**YOUR INSTRUCTIONS**
From the data that follows, set down exactly the lines from the one with "You are a GUI" through the one with "Click the EWTS green status indicator icon", counting both. Pictures stay out.

**SUPPLIED DATA**

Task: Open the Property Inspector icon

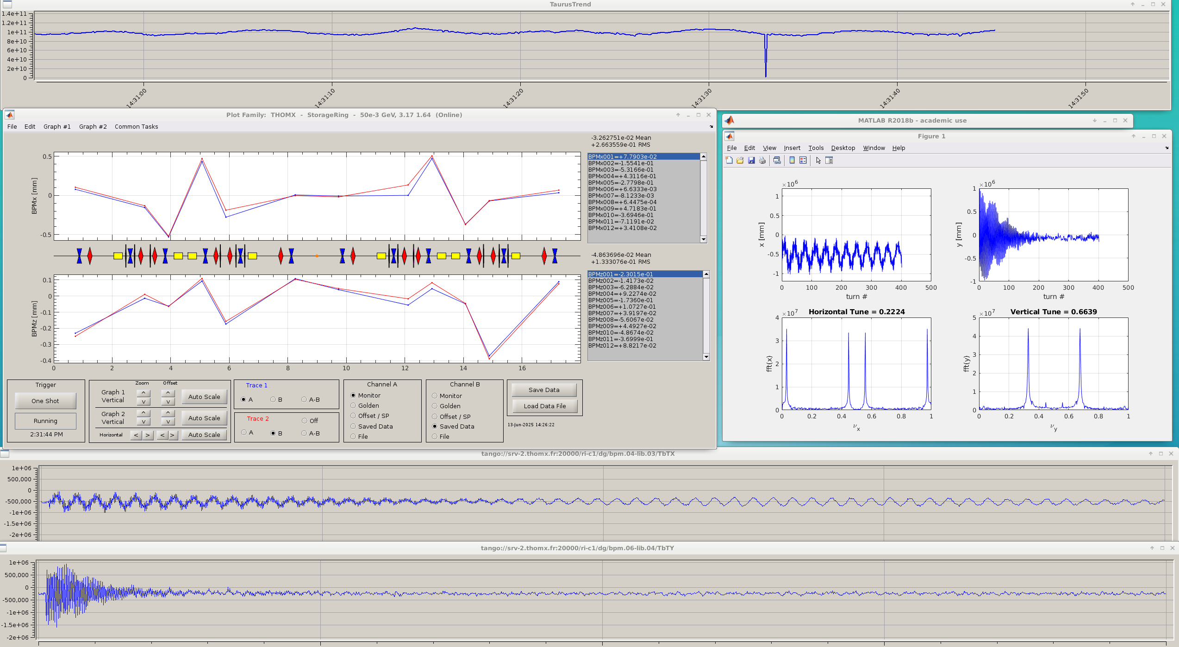Action: 829,160
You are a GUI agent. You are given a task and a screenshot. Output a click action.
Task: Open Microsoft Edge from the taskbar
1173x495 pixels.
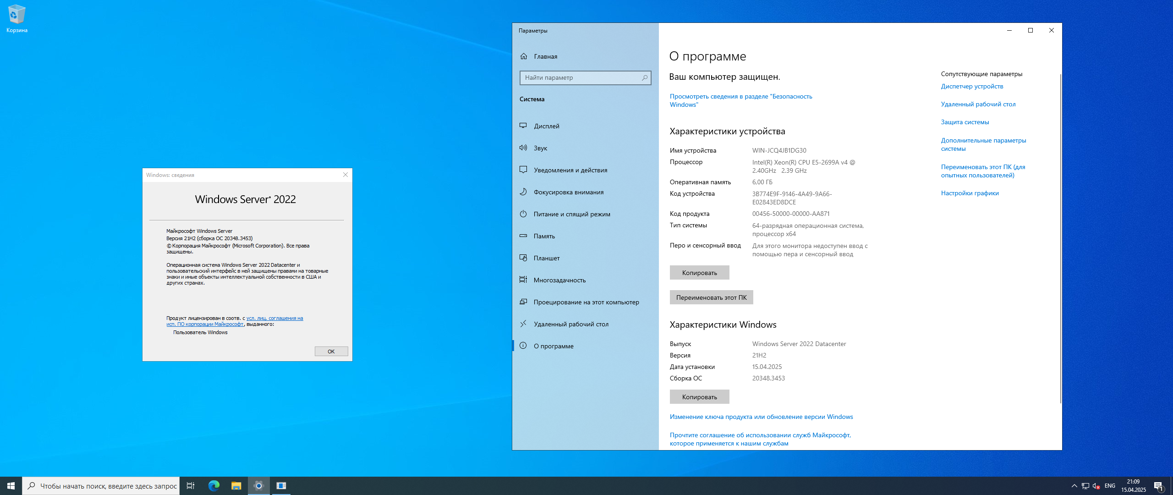(x=214, y=486)
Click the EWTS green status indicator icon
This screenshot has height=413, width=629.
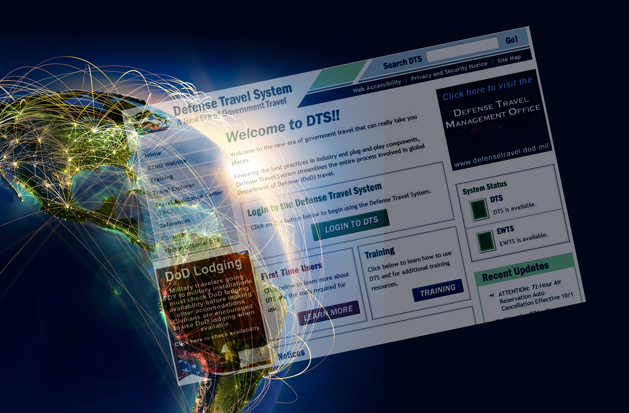486,241
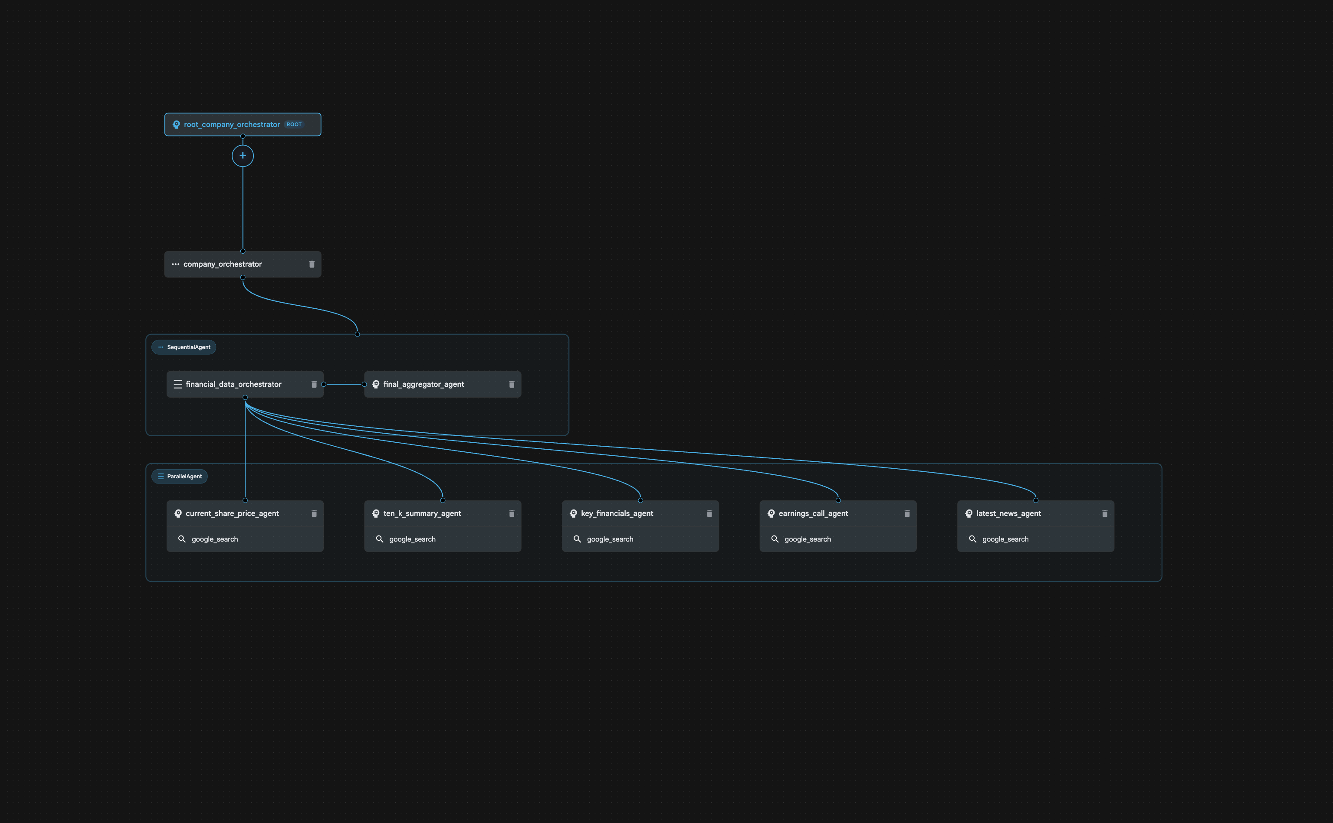Viewport: 1333px width, 823px height.
Task: Click the list icon on financial_data_orchestrator
Action: click(178, 384)
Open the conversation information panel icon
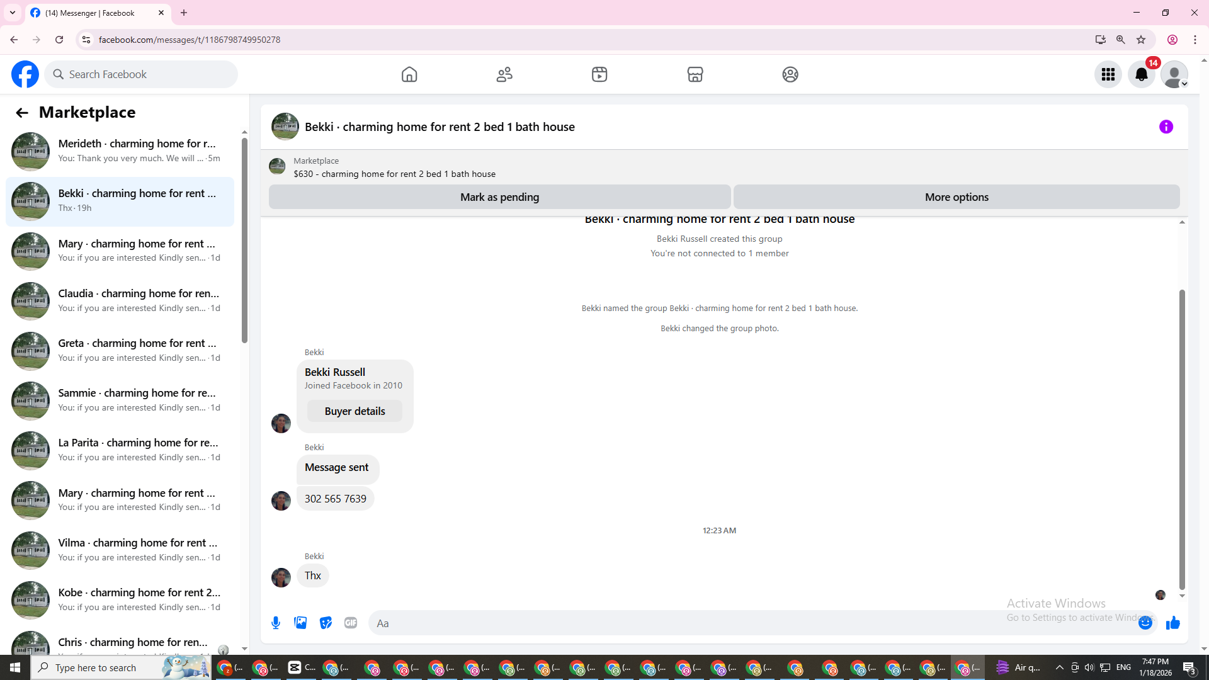1209x680 pixels. (1166, 127)
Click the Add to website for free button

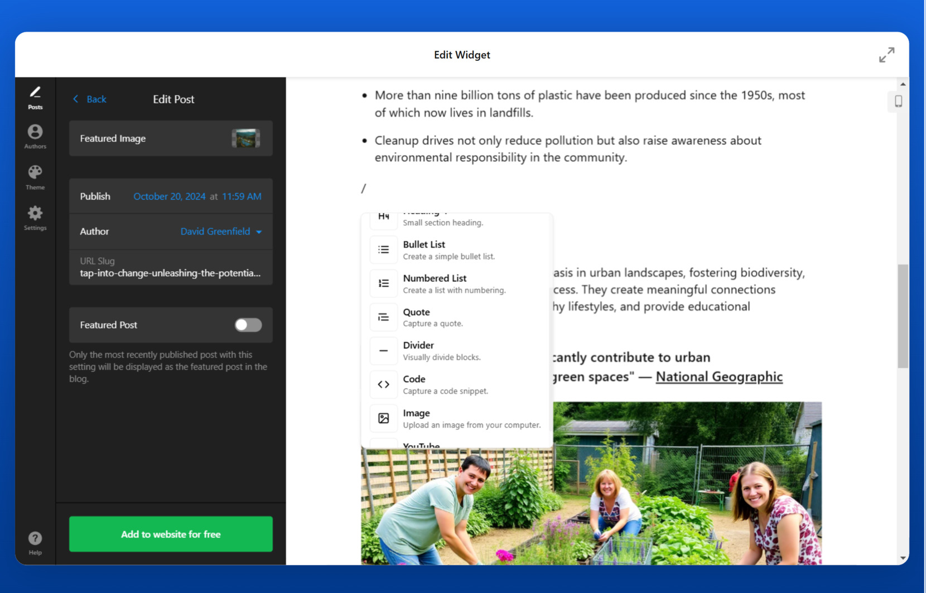[x=170, y=534]
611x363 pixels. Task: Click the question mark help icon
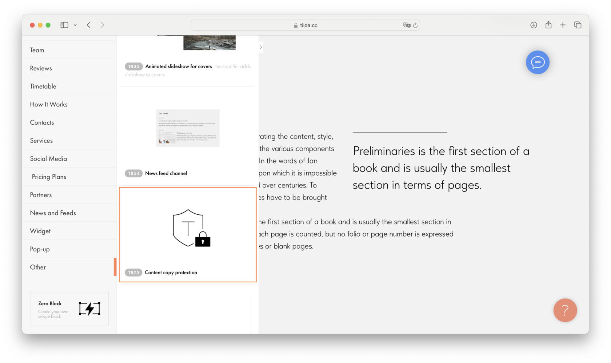(565, 310)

**SOLUTION**
You are a GUI agent. You are given a task and a screenshot. Output a click action.
Task: Open Microsoft Edge from the taskbar
1173x495 pixels.
(x=214, y=486)
Click the EWTS green status indicator icon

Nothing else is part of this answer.